You will spend about an hour at the University of Minnesota’s Glensheen Mansion learning about the home and life of Chester Congdon, once the richest man in Minnesota.

“A tour to Glensheen Mansion is a snapshot of the impactful history that Chester Congdon left on Northeastern Minnesota and the legacy that Congdon left behind in Duluth,” said Jane Pederson, marketing director for Glensheen.

In Glensheen, you can explore a 39-room, 27,000-square-foot, 15-fireplace mansion and its intact collection from the turn of the century, while learning about the influential Congdon family. Elisabeth Congdon, the Congdons’ youngest daughter, lived in the house until she passed away in 1977.
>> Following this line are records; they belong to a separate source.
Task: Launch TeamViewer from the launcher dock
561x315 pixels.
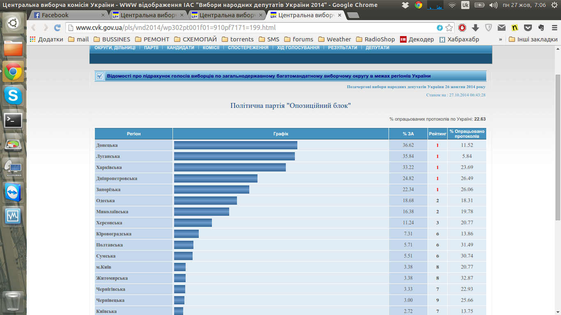Action: click(x=13, y=192)
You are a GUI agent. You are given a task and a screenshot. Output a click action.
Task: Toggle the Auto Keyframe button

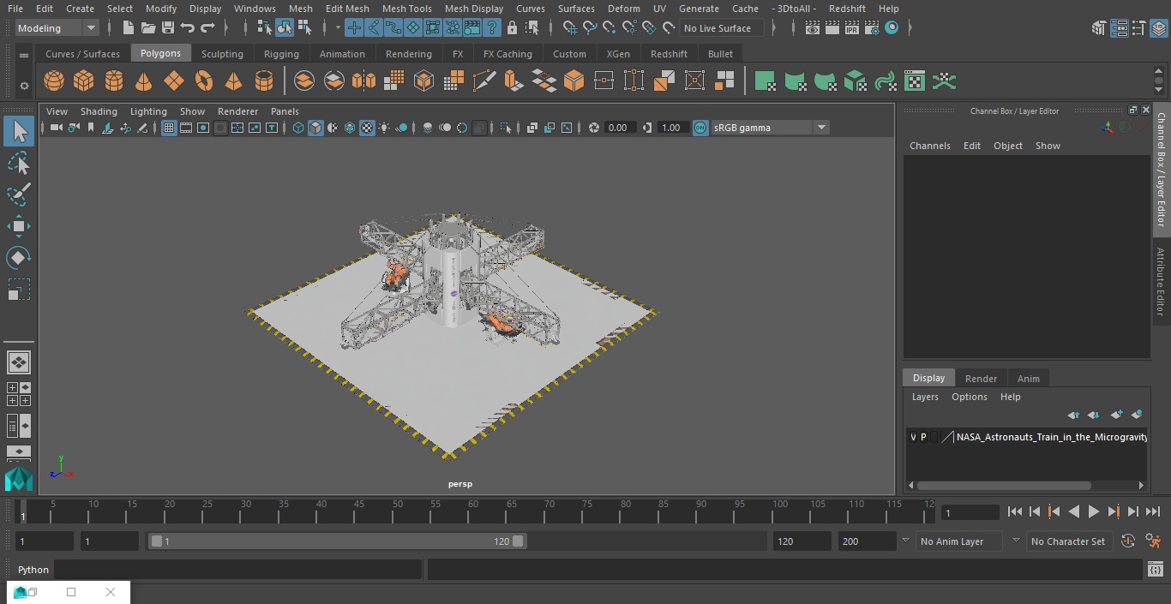click(1128, 541)
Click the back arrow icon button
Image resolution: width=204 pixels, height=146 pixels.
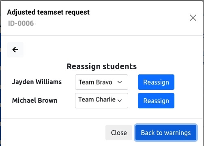pyautogui.click(x=15, y=50)
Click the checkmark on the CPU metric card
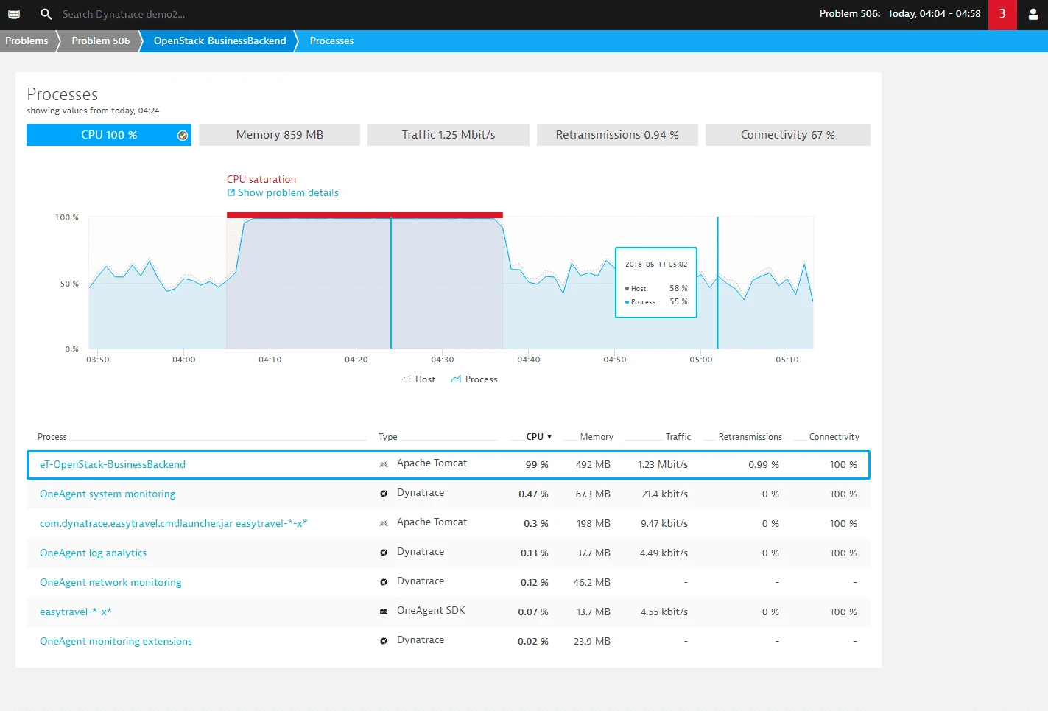Image resolution: width=1048 pixels, height=711 pixels. click(x=181, y=135)
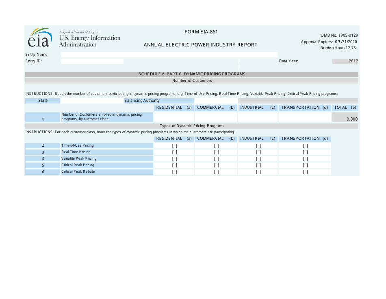Click the TOTAL cell showing 0.000
Screen dimensions: 386x299
tap(345, 117)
Glensheen was willed to the University of Minnesota in 1969 by an agreement between the university and the Congdon family. UMD operates Glensheen, and it is a department in the School of Fine Arts.
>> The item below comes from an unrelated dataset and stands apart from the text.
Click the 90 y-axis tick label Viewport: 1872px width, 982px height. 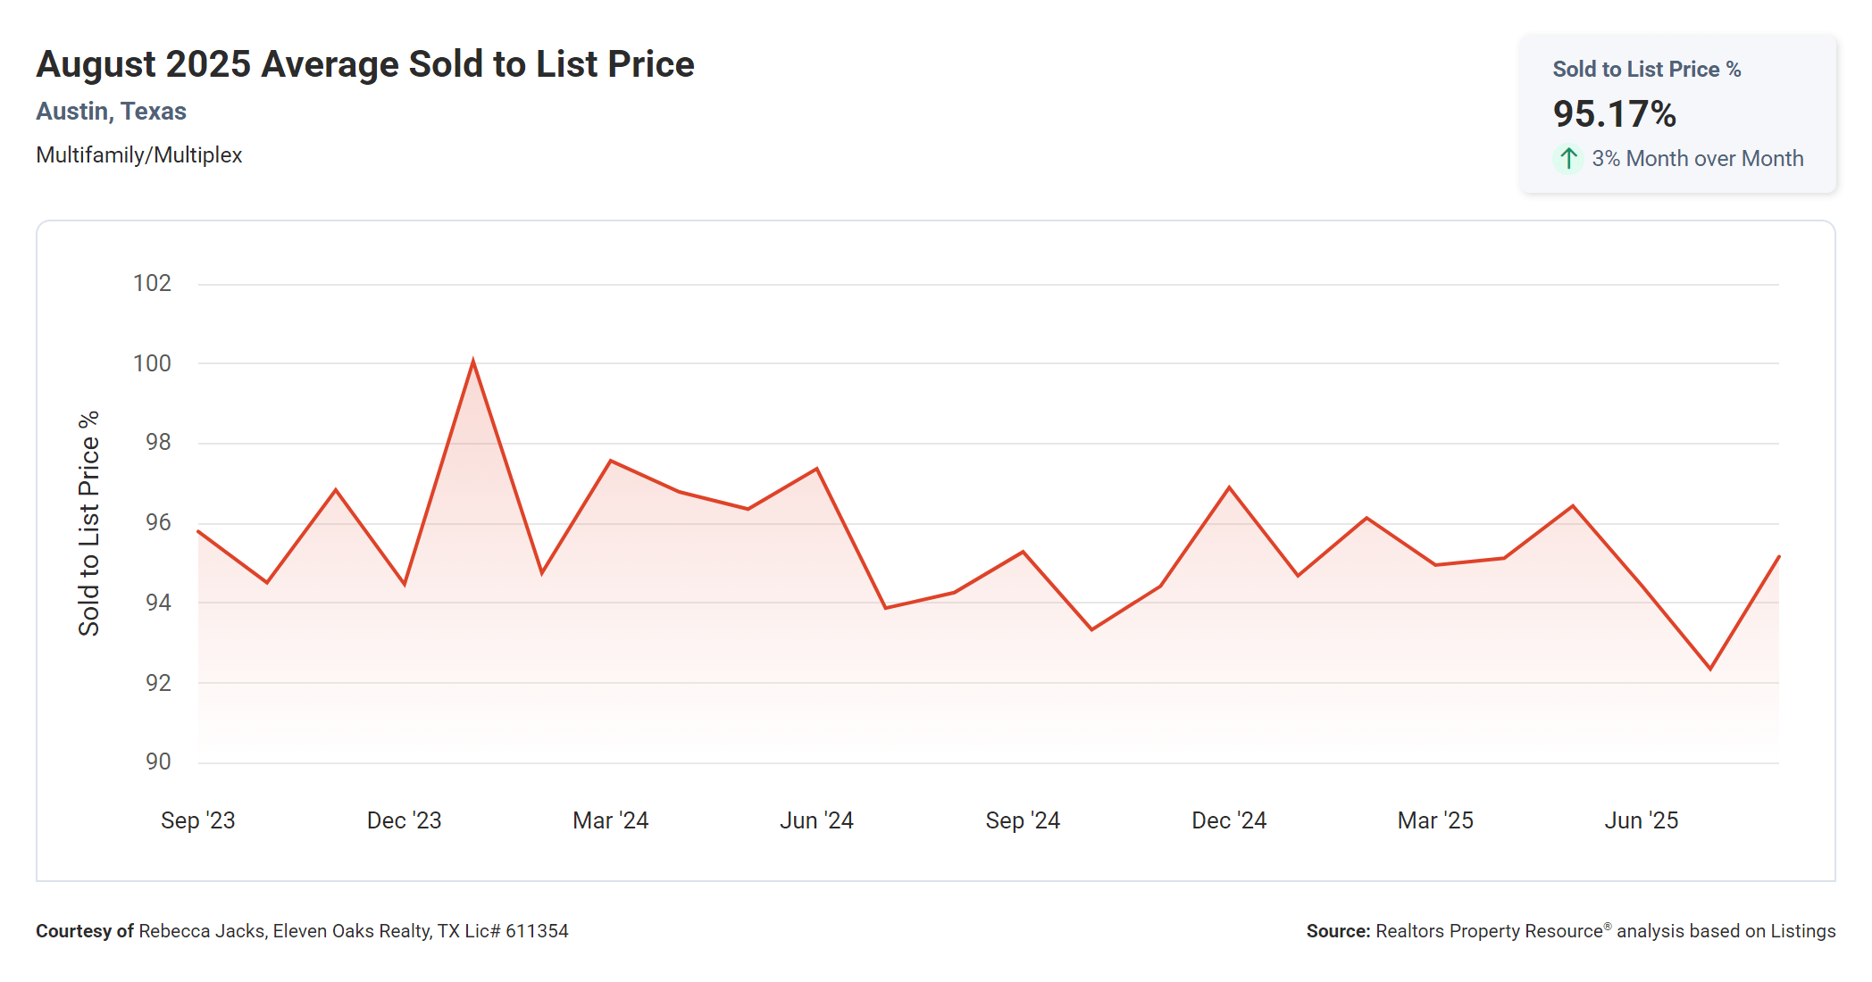pos(158,761)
The tour will also take you down Skyline Parkway to look at the history of the shipping industry from atop the hill. Proceeding to work its way down to the train museum, the tour eventually lands at the William A. Irvin.

“The tour ties together the history of Duluth very well,” Tony Dierckins said. The tour will stop at UMD’s Old Main Building along the way and conclude at the Dewitt-Seitz Building.

You will hear about Old Main, which was the first building on the Duluth campus. It is near Hawthorne Road and Woodland Avenue, off of Fifth Street.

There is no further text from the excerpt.